Multi-agent smart home

I will begin my first article with a little background. By the time it all began, for the past 7 years I had been involved in a scientific project whose goal was to develop a semantic technology for designing intelligent systems . It all started with the reading of one remarkable article (thanks to vovochkin ) in the second half of 2015. It was then that I realized that the technology we are developing is well suited for solving problems in the field of the Internet of things. This was the first factor that led me to the current project. The second factor was that I strongly liked the film “Iron Man” and I strongly wanted to have my own “Jarvis” at home.

Several months of planning and reading led me to the following tasks that were to be solved:
')

Some theory

I will give a little theory which will allow to understand the further description better.

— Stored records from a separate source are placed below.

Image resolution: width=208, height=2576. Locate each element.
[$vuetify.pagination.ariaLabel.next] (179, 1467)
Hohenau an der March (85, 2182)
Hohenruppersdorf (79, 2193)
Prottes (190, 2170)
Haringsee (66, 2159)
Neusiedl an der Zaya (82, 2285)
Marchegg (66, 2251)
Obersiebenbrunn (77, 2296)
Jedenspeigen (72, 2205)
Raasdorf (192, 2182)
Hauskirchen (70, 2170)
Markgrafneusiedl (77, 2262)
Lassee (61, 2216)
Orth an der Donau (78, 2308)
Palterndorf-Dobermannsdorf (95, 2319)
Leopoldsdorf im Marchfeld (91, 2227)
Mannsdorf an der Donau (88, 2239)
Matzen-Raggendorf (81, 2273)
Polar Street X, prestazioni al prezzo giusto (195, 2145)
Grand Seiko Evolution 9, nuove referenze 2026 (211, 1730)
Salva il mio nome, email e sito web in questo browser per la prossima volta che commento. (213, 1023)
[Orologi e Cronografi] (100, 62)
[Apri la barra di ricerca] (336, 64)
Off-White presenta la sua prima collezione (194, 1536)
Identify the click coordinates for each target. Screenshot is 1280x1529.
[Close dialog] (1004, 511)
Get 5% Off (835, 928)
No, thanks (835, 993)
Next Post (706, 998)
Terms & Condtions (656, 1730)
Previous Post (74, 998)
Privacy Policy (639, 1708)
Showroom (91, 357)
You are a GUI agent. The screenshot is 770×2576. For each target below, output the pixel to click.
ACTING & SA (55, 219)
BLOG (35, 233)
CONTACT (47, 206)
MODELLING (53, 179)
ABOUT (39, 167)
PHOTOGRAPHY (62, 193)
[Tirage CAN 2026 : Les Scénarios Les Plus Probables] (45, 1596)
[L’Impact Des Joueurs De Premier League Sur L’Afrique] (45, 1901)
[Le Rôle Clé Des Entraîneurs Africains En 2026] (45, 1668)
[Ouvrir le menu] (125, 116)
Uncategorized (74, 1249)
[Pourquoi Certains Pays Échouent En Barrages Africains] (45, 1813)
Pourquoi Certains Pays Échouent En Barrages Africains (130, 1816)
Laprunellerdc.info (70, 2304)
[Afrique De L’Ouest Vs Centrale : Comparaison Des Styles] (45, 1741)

The whole system is built around the knowledge base (I will use the abbreviation BR). Knowledge in it is presented in the form of a semantic network (in more detail about the language of knowledge representation can be read in the article ). I will give a couple of simple examples. Which will simply allow to understand further text and images. In my examples, I will use two languages: graphic - SCg and text - SCs

First you need to learn how to set the "is a" relationship. Everything is quite simple. The image on the left indicates the fact that an apple and pineapple are fruits. To do this, we simply created a node denoting the set of all apples - apple and added an incoming arc of belonging from the node denoting the set of all fruits - fruit . We did the same thing with pineapple.

In principle, on the basis of the “is a” relationship, all storage in the BR is built, including any other relationship. For example, consider how an image of an object or a class of objects is indicated in a KB. In this picture it is clear that we have introduced a set denoting all instances of the relationship “to be an image of something” and add to it all the arcs denoting binary bundles.

Now let's talk a little about how the processing of stored knowledge takes place. For this, an agent-based approach is used . The important principle is that agents can interact with each other only through a BR (changing its state). Immediately give a link to the documentation for the development of agents in C ++. The interaction between agents is implemented using a specialized command-query language (documentation on it in the development process). Here I will give one example of a request (read this image following the example of the two past, using the “is a” relation):

This is the simplest example of a query, the weather in Minsk. In this image, you can see the node that denotes the request instance and is included in the set command and command_find_weather , where the latter determines the type of request. In essence, a request is a set of elements of which its arguments are.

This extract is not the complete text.